** Start of THE RECORDS **
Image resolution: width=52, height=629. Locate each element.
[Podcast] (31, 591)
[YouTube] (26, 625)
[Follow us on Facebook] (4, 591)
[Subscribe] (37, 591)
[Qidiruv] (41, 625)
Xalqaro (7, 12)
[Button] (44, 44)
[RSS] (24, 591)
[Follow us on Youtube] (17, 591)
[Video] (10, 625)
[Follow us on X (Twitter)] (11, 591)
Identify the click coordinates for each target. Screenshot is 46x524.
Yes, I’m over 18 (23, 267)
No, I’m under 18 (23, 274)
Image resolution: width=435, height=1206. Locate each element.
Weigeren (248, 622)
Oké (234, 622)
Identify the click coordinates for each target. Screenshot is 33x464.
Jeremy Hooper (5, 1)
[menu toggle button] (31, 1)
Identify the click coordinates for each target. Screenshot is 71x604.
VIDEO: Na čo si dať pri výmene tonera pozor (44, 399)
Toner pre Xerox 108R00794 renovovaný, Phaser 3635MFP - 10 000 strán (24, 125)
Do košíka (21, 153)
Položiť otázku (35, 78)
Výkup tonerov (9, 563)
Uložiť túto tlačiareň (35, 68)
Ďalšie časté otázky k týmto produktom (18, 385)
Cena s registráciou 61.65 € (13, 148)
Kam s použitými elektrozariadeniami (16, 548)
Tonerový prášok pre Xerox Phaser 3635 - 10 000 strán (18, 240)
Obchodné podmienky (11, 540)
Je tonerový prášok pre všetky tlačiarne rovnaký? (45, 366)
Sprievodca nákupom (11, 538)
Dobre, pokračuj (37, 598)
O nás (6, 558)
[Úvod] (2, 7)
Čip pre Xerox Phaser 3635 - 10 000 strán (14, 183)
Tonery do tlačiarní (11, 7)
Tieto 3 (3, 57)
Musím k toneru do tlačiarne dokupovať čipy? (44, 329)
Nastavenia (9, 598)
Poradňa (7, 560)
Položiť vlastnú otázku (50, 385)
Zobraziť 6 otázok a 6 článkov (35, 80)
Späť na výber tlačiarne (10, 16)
** End of THE RECORDS **
» BRIEF: Can you copy out the listing above in full, with every line reproduced word for word?

» WRITTEN SOLUTION:
Image resolution: width=52, height=629. Locate each element.
[Podcast] (31, 591)
[YouTube] (26, 625)
[Follow us on Facebook] (4, 591)
[Subscribe] (37, 591)
[Qidiruv] (41, 625)
Xalqaro (7, 12)
[Button] (44, 44)
[RSS] (24, 591)
[Follow us on Youtube] (17, 591)
[Video] (10, 625)
[Follow us on X (Twitter)] (11, 591)
Identify the click coordinates for each target. Screenshot is 46x524.
Yes, I’m over 18 (23, 267)
No, I’m under 18 (23, 274)
Image resolution: width=435, height=1206. Locate each element.
Weigeren (248, 622)
Oké (234, 622)
Identify the click coordinates for each target. Screenshot is 33x464.
Jeremy Hooper (5, 1)
[menu toggle button] (31, 1)
Identify the click coordinates for each target. Screenshot is 71x604.
VIDEO: Na čo si dať pri výmene tonera pozor (44, 399)
Toner pre Xerox 108R00794 renovovaný, Phaser 3635MFP - 10 000 strán (24, 125)
Do košíka (21, 153)
Položiť otázku (35, 78)
Výkup tonerov (9, 563)
Uložiť túto tlačiareň (35, 68)
Ďalšie časté otázky k týmto produktom (18, 385)
Cena s registráciou 61.65 € (13, 148)
Kam s použitými elektrozariadeniami (16, 548)
Tonerový prášok pre Xerox Phaser 3635 - 10 000 strán (18, 240)
Obchodné podmienky (11, 540)
Je tonerový prášok pre všetky tlačiarne rovnaký? (45, 366)
Sprievodca nákupom (11, 538)
Dobre, pokračuj (37, 598)
O nás (6, 558)
[Úvod] (2, 7)
Čip pre Xerox Phaser 3635 - 10 000 strán (14, 183)
Tonery do tlačiarní (11, 7)
Tieto 3 (3, 57)
Musím k toneru do tlačiarne dokupovať čipy? (44, 329)
Nastavenia (9, 598)
Poradňa (7, 560)
Položiť vlastnú otázku (50, 385)
Zobraziť 6 otázok a 6 článkov (35, 80)
Späť na výber tlačiarne (10, 16)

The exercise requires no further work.